Effectivement, dans "La colonne brisée", le corps est recouvert de clous, un corset serre le buste, une colonne coupe le corps en deux, des larmes coulent le long du visage. Le
paysage derrière le personnage est vu comme un désert brisé par des grandes crevasses sous un ciel sombre. Chaque clou perçant le corps est vu comme autant de points de douleur.
Pourtant si nous analysons attentivement le tableau "La colonne brisé" nous pouvons avoir une toute autre lecture.
Frida Kahlo et la Résilience
Observons premièrement le corps. Il est coupé en deux par une grande colonne, mais cette brisure ne le détruit pas. La chair est ferme, luisante, les muscles sont tendus, la poitrine
respire la vie. Les courbes du corps sont d'une beauté parfaite. La colonne qui traverse le corps est cassée, mais elle se tient droite, elle ne s'effondre pas malgré les fissures.
La tête est fermement posée sur la colonne.
Le corps est serré dans un corset, mais celui-ci a tous les fermoirs bien peints, bien visibles, crochet par crochet, et le tout est si tendu qu'on peut supposer qu'ils se
décrocheront tout seuls.
Le corps est parsemé de clous. On en compte 56. Dans les analyses il est supposé qu'ils marquent tous les points ou l'artiste ressentait la douleur. Mais pourquoi précisément 56
? Sa jambe droite avait subi plusieurs fractures, onze au total. 5+6 = 11. Les clous pourraient aussi être interprétés comme la réparation de ces fractures.

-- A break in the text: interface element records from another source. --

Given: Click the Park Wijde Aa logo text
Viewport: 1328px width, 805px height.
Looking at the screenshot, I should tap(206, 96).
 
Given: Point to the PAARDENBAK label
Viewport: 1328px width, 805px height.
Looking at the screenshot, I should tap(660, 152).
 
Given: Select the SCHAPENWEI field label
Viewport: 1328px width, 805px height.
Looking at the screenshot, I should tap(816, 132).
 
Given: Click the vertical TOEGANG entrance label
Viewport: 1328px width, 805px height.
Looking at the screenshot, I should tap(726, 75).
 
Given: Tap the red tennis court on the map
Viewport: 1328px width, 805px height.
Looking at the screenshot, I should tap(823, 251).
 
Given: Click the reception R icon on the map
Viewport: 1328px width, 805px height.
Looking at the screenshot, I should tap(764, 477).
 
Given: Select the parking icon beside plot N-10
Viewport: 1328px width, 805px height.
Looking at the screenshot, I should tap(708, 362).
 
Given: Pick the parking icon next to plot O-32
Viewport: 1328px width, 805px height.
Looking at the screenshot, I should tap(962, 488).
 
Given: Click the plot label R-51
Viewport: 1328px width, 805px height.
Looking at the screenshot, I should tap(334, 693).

Les clous servent à réparer. Si nous nous référons à la vie de l'artiste, à ses penchants politiques et relations intellectuelles, le parallèle avec les souffrances christiques
semble peu probable. Dans la vision de Frida il serait plus logique de les interpréter dans le sens de réparation que dans le sens de souffrance.
D'ailleurs les clous se trouvent aussi sur la toile qui recouvre le bas du corps. Les bras sont placés de telle façon qu'on peut les voir secouer le tissu et faire tomber les clous
devenus inutiles.
Des larmes coulent sur le visage de Frida. Mais, le visage reste imperturbable, les yeux nous regardent, d'un regard fixe, mais plein de lumière.
Observons le paysage derrière le personnage. Le ciel que les interprètes voient sombre est tout simplement bleu et, du côté vers lequel le visage est tourné, le ciel
est plus clair. La ligne de l'horizon est droite et nette. On aperçoit une frange étroite entre le ciel et le paysage, la mer peut être. Le paysage fracturé, malgré ces
grandes crevasses, donne l'impression de bouger, comme si ces crevasses se transformaient en vagues. Les mouvements de terre en forme de vagues l'insinuent. Cette terre
n'est pas stérile comme on l'indique souvent en faisant allusion à l'impossibilité de Frida d'avoir des enfants. L'interprétation est erronée car l'artiste n'a pas été stérile.
La terre derrière Frida est fissurée, mais verte, verte comme l'espoir. Frida aurait pu la peindre en ocre ou en gris. Non, elle est verte.
Si nous comparons cette peinture à la vie de Frida Kahlo, une vie malgré toutes les douleurs, très active, pleine de vie. Les voyages, la participation à des mouvements politiques,
littéraires et artistiques. De très nombreuses relations amicales et amoureuses. Pour sa première exposition de peinture à Mexico, elle est à l'hôpital. Qu'à cela ne
tienne, elle est transportée à l 'exposition avec le lit et elle assiste au vernissage.
"La colonne brisée" n'est pas une plainte non plus. En voyant les portraits de Frida Kahlo, où elle apparaît dans toute sa splendeur et sa beauté, toujours très somptueusement
vêtue et décorée, il n y a pas de place pour l'auto-apitoiement.
On peut difficilement imaginer Frida Kahlo se représenter en souffrance, comme une martyre chrétienne. Elle se représente en résiliente.
Elle le dit : Je ne suis pas malade. Je suis brisée. Mais je me sens heureuse de continuer à vivre, tant qu’il me sera possible de peindre".
Les derniers mots de Frida avant de mourir le prouvent : "Viva la vida" ! (Vive la vie).
D'ailleurs, la peinture est l'expression même de la vie.